OpenStack is gaining popularity as a way to run a flexible cloud on commodity hardware – but without the ‘bulletproof’ SLAs offered by traditional vendors.

IT infrastructure is becoming more customizable, and less complex. Very soon, anyone will be able to run an enterprise-level cloud server, as long as they can cobble together a few CPUs, some hard drives and a few sticks of memory. Traditional hardware manufacturers are joining the party, each claiming their latest product is more ‘open’ than that of their competitors.

Taking all these trends into account, the next chapter in the history of cloud computing looks more interesting than anything we’ve seen before.

You ain’t seen nothing yet
Cloud collects separate IT resources into a common pool, to be shared and managed from a single point. It minimizes costs while improving utilization, and enables pay-per-use models. Public cloud providers like Amazon, Microsoft and Google are building massive data centers in the Oregon High Desert, earning profits through economies of scale.

But there’s an alternative: networks of smaller, distributed data centers that can be built quickly and with less risk. Most importantly, they can be located closer to the end-user, beating one of the greatest challenges facing the public cloud – latency.

Matthew Finnie, CTO of the British data center operator Interoute, says latency could limit cloud applications much more than access to compute. He believes the answer is hundreds of distributed public cloud ‘pods’ modeled on the way the Internet itself works.

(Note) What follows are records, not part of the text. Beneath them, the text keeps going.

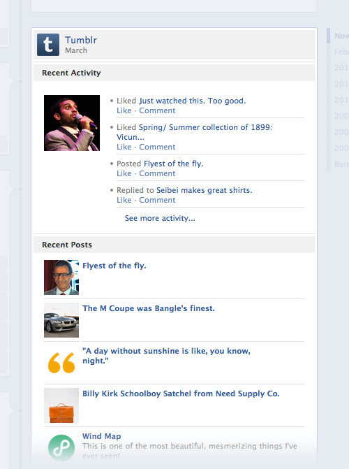Viewport: 349px width, 469px height.
Task: Click the man with glasses thumbnail
Action: pos(61,277)
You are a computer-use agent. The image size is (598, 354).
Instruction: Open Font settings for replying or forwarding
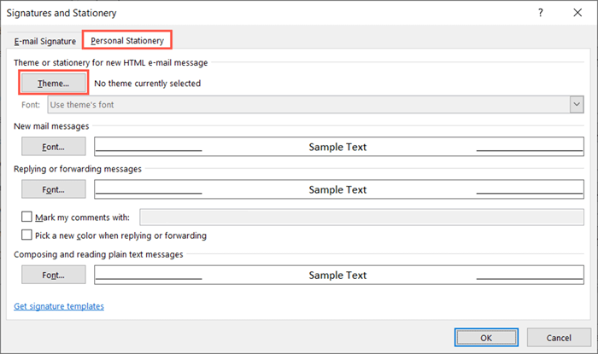(53, 189)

A distributed data center model allays another growing concern - data sovereignty. Regulation of the cloud market is only going to increase, and some European countries have already introduced rules that effectively force businesses to use or build local infrastructure.

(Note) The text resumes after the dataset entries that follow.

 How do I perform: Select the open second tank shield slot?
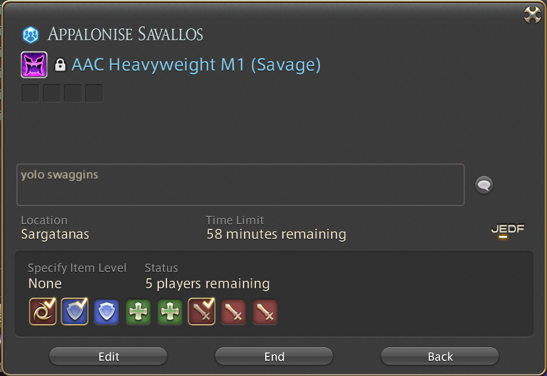pos(106,312)
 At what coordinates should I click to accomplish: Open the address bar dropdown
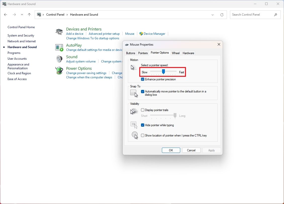213,15
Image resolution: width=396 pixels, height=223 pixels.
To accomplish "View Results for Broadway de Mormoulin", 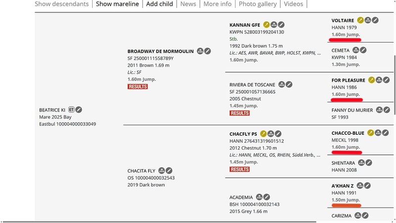I will pyautogui.click(x=138, y=87).
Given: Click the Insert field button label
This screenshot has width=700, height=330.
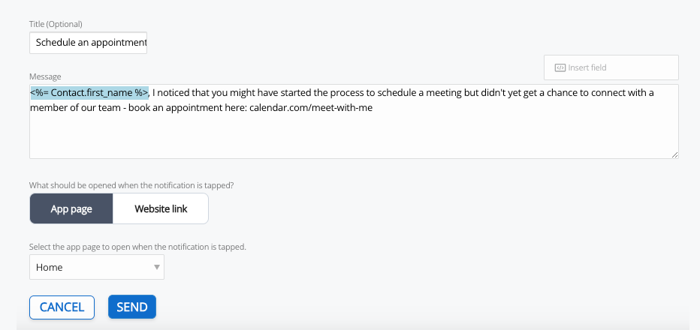Looking at the screenshot, I should [587, 68].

Meanwhile, Egnyte’s head of Europe, Ian McEwan predicts a price war that might bring a nasty ending to cloud companies who run generous free trials but lots of non-payers.

Infrastructure is code
In both models, the cloud still needs servers, but the need for dedicated storage or networking equipment is less certain.

Dell, for example, believes in data centers filled with homogenous white-label boxes. It says that by 2020, as we approach the end of Moore’s Law, such boxes will triple the number of cores and the amount of available storage, offer 16 times more RAM and 15 times more network bandwidth than the servers of today. Raw compute performance is expected to grow by the factor of 20.

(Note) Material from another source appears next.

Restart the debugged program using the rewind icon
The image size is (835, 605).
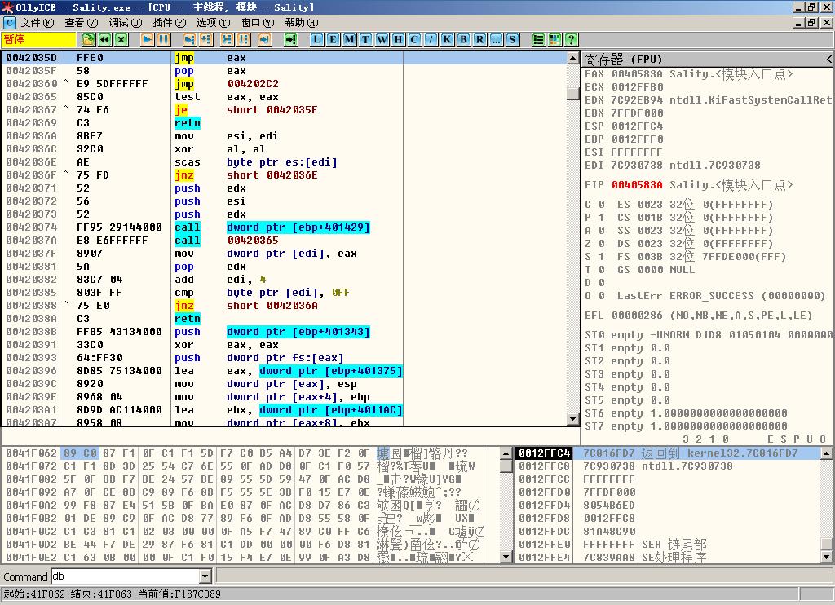tap(105, 39)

Servers of the future will need a new type of non-volatile memory too, to occupy the position between flash and DRAM. Such memory will have to be 50x-1000x faster than current generation flash, and the most promising candidates here are Phase Change Memory (PRAM) likely to appear around 2016, and Resistive RAM (RRAM) which is expected in 2018.

On the software side, the stack Docker-like application containers could gradually replace virtual machines. “There are two reasons for this: firstly, containers deliver continuous high performance by immediately auto-scaling servers,” explained Richard Davies, CEO of ElasticHosts. “Secondly, greater insight into how resources are used inside each container allows the cloud provider to bill users exactly for the amount used.”

Erich Morisse, director of cloud at Red Hat, told DCD some vendors will refocus their business around massive hardware manufacturing operations, offering low quality at a low price. Others will develop code to make use of the hardware, inevitably having to collaborate.

Will we see the demise of some blue chips that prove unable to adapt? Absolutely. Remember what happened to Digital Equipment and Novell? Eventually all compute will run in the cloud. End users will own commodity priced devices which serve one purpose – connecting with cloud services. That’s when cloud will truly mature.